» **The problem**: Below are records; extract exactly the lines from the one with "How do I perform: Open" through the final line, including both, but drop the pictures.

[Data entries]
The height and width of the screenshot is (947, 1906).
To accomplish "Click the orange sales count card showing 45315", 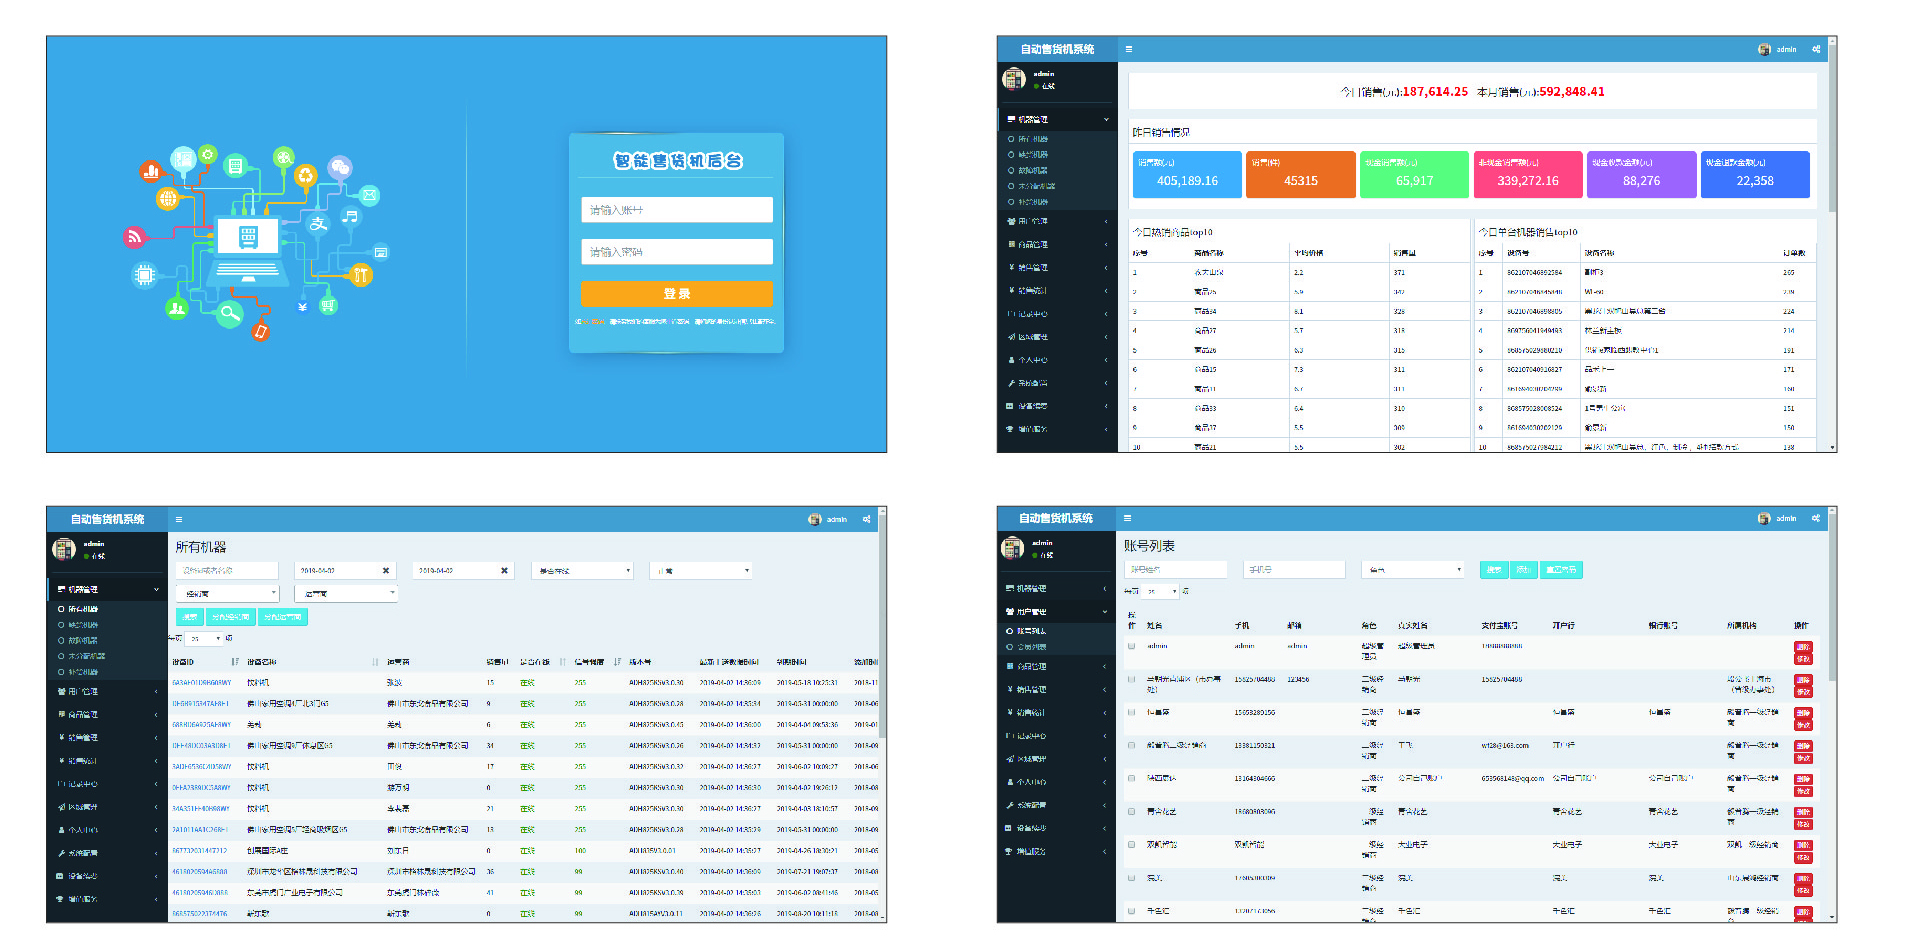I will [1300, 175].
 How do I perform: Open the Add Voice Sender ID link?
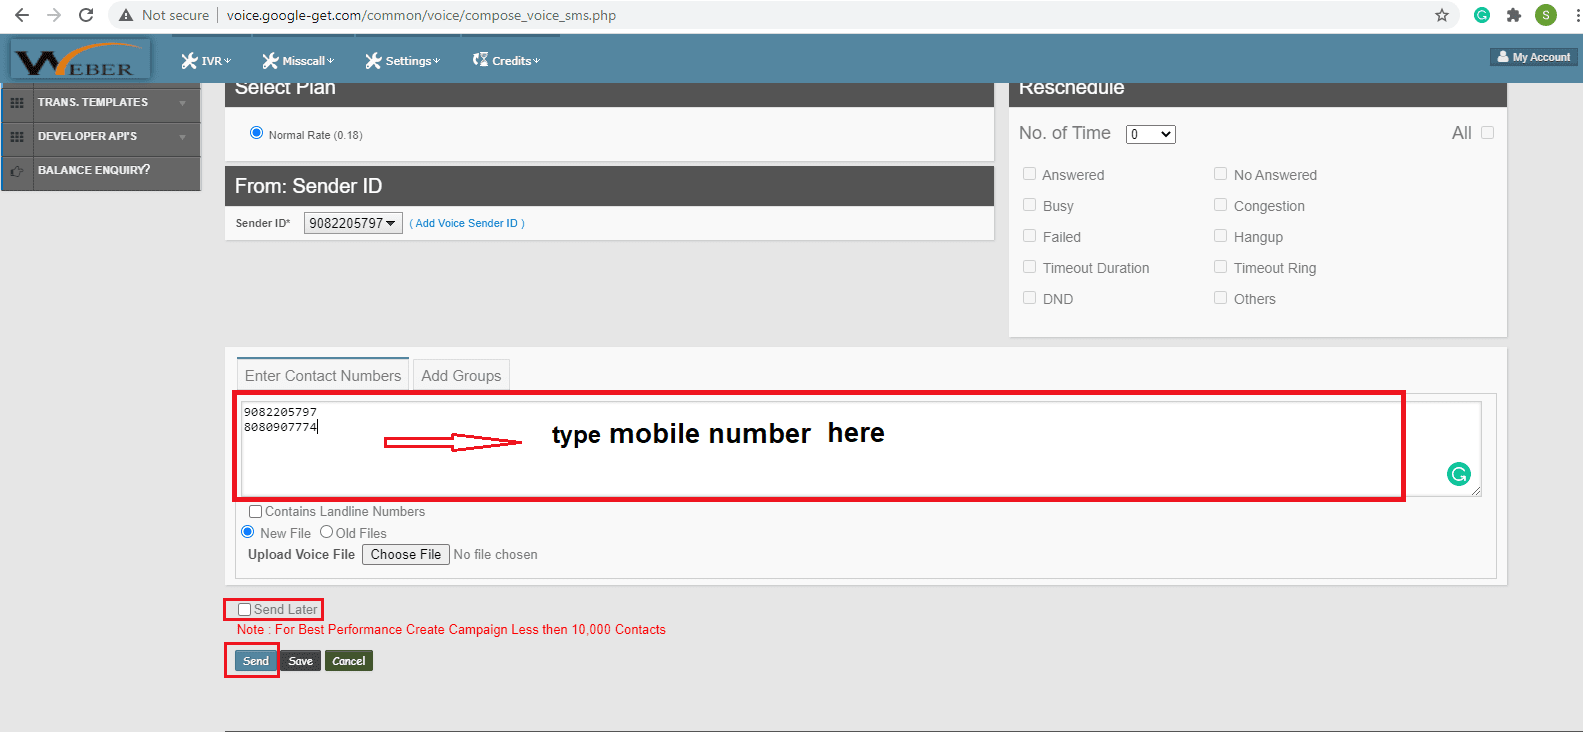[467, 223]
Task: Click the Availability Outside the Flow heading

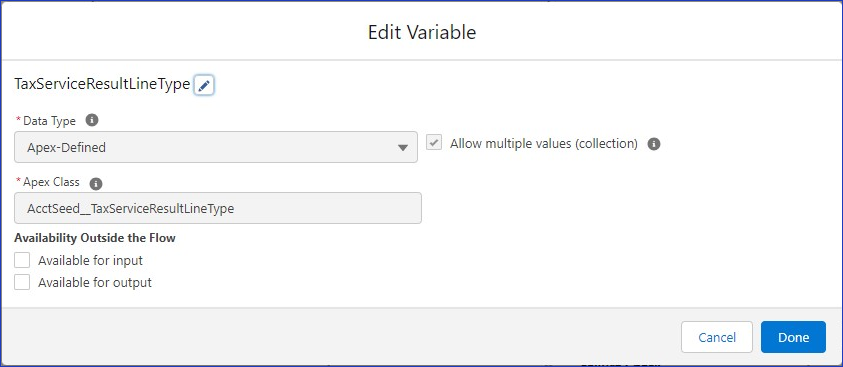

» **Problem solution**:
 How do I perform: Open the Add Voice Sender ID link?
[467, 223]
Task: Click the Availability Outside the Flow heading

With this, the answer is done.